Éviter un too big to fail dans le secteur de l'énergie

La Suisse est face à un défi: d’ici à 2050, elle doit doubler son approvisionnement en électricité. Dans une interview, Alexander Keberle explique le rôle de l’énergie solaire en Suisse à cet égard.

Alexander Keberle est membre de la direction d’economiesuisse et responsable des domaines infrastructures, énergie et environnement. Dans la présente interview, il nous éclaire sur l’importance de l’énergie solaire à l’avenir.

Nau.ch: Quelle est la position d’economiesuisse sur l’énergie solaire?

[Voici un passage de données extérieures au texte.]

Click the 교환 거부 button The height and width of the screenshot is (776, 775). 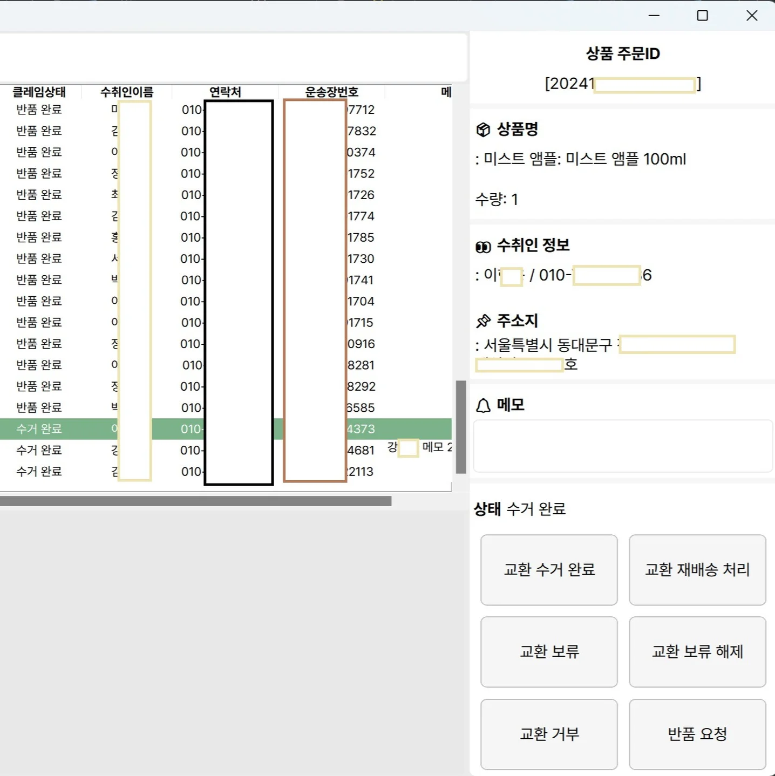pyautogui.click(x=549, y=734)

Alexander Keberle: D’ici à 2050, la Suisse doit doubler son approvisionnement en électricité. Nous devons le faire pour les générations futures, car sans électricité supplémentaire, il n’y aura pas de prospérité et il ne sera pas possible de lutter contre le changement climatique. Pour cela, il faut beaucoup de tout, et rapidement. L’énergie solaire sera un pilier de la production d’électricité à l’avenir.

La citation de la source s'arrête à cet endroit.